Problem to work on >>
Within the entries below, count the lines that hold the string "will" and give only that number.

Dataset >>
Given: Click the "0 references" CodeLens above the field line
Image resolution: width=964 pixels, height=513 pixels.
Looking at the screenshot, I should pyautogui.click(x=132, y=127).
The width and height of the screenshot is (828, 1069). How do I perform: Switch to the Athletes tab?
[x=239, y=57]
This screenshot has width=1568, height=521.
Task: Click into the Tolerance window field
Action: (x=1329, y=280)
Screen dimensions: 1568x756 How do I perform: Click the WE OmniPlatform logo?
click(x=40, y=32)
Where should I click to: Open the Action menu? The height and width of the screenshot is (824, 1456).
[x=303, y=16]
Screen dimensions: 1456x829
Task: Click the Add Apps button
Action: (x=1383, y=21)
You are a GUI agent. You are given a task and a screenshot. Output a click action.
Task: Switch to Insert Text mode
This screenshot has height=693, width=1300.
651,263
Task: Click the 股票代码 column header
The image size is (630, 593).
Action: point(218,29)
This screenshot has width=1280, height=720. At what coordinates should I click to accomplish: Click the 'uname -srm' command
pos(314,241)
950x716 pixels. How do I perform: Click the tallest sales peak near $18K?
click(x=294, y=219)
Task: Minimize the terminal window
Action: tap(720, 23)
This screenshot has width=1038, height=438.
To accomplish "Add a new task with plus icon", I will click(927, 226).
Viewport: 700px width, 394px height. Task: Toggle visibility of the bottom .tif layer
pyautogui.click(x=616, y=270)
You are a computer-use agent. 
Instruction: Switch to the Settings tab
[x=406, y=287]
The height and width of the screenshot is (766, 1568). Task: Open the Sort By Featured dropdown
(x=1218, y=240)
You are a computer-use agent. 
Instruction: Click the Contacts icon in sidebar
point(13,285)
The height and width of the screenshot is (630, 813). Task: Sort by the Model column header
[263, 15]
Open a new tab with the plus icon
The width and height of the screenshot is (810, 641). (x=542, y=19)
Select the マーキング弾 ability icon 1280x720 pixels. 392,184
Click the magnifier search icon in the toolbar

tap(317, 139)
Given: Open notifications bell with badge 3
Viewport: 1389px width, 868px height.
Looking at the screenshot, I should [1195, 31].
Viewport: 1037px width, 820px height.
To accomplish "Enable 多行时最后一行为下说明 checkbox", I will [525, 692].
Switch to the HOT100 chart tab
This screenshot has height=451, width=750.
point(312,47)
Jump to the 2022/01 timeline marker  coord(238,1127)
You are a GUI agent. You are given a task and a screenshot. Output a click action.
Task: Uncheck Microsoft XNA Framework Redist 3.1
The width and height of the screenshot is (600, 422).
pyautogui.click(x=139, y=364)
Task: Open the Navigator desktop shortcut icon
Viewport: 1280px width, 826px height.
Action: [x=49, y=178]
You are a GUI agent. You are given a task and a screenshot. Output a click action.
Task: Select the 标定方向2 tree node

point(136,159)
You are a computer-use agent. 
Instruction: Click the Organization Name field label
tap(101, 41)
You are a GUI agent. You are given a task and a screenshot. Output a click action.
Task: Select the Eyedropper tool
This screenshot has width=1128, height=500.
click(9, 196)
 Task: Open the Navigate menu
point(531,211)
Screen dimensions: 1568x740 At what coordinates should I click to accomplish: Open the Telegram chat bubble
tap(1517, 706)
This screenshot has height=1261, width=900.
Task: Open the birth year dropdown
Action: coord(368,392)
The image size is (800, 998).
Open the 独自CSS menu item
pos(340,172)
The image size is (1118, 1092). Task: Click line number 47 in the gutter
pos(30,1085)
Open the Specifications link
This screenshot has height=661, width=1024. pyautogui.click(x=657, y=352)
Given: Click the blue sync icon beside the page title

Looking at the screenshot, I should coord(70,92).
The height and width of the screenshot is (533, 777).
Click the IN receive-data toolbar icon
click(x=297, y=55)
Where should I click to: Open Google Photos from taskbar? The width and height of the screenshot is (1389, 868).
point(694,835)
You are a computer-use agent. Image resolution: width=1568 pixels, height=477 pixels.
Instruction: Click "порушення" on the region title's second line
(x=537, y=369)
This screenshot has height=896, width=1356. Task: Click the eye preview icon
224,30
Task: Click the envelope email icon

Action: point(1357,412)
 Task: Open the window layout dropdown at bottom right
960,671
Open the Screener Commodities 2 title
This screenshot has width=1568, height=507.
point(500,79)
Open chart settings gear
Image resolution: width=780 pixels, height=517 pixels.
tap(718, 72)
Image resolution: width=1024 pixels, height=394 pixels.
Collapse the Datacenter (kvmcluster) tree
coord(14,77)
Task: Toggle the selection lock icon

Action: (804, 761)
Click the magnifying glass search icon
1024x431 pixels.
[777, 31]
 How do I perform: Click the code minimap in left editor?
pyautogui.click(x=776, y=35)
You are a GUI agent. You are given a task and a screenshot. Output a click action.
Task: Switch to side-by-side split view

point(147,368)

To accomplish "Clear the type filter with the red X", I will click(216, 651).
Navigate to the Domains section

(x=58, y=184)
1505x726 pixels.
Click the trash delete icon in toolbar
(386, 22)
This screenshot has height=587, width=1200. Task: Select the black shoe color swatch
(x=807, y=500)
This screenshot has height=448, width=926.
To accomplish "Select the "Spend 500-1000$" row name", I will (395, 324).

Response to this exercise >>
4